[What to produce]
Look below for lines that hold the string "back" and copy each one.

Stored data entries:
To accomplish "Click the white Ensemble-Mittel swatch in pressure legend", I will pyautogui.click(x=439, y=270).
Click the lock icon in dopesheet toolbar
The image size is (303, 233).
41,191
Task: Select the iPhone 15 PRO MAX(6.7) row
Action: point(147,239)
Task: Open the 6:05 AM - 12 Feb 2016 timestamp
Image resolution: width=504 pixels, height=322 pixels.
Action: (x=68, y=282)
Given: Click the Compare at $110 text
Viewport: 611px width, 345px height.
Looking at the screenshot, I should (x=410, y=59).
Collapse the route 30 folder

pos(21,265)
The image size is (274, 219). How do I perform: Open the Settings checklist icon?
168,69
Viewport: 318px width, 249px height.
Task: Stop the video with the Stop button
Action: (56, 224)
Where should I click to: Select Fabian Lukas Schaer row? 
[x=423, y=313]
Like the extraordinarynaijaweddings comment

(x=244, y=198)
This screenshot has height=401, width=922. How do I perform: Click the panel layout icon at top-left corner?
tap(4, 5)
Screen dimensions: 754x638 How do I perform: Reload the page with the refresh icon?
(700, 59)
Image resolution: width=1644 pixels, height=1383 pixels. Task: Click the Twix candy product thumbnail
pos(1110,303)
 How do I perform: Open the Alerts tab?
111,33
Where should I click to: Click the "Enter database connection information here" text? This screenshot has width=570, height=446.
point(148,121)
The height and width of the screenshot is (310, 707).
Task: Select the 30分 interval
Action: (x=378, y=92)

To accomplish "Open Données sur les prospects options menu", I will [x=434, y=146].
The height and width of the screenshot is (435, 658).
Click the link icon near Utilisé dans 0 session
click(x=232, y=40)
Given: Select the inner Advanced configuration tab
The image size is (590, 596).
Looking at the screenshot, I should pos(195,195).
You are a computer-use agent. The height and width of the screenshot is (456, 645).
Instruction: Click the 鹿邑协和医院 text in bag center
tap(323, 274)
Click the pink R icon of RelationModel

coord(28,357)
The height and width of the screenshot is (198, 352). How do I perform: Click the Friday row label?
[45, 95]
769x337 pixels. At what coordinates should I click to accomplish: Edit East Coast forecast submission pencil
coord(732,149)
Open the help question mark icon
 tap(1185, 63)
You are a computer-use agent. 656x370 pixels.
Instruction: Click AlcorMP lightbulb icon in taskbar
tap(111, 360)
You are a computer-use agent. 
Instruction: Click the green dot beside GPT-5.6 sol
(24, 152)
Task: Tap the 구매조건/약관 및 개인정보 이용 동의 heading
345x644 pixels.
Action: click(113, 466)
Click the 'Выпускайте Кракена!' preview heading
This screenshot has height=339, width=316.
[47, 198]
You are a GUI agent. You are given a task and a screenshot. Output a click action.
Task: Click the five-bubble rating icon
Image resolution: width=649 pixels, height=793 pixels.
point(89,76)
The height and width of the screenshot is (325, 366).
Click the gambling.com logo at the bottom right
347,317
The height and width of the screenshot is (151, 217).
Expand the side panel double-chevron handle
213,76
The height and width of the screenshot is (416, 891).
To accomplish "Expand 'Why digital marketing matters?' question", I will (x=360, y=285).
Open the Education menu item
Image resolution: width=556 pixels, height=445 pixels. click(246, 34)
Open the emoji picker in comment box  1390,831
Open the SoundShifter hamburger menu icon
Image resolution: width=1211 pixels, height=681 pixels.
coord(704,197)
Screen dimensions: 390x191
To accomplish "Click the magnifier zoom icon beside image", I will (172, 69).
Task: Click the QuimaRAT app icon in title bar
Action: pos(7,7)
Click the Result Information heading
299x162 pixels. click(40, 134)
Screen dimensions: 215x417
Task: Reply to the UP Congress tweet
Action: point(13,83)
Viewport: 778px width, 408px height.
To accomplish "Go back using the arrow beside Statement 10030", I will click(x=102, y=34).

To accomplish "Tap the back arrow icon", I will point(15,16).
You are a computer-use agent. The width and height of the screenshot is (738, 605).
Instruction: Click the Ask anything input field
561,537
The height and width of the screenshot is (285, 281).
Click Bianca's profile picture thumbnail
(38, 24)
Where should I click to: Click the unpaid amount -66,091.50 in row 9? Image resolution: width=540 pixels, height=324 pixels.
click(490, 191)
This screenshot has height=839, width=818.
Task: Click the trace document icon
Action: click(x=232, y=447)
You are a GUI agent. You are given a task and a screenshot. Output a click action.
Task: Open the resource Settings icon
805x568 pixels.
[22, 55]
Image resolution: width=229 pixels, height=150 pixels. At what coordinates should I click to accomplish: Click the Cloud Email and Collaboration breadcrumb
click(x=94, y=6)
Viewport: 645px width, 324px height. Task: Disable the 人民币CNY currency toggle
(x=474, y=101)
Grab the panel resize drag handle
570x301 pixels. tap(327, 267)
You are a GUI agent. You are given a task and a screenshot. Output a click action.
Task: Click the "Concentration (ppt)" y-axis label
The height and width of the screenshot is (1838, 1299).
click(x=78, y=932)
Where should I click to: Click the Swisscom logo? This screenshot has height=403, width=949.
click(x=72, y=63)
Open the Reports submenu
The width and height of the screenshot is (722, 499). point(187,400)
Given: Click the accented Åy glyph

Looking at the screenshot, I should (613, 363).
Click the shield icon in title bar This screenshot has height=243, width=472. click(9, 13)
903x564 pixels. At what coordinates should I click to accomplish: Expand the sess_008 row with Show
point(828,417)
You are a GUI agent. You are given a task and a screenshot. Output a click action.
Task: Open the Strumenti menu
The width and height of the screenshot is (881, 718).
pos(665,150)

[Worked solution]
To accomplish "Go back using the arrow beside Statement 10030", I will click(x=102, y=34).
To accomplish "Tap the back arrow icon", I will point(15,16).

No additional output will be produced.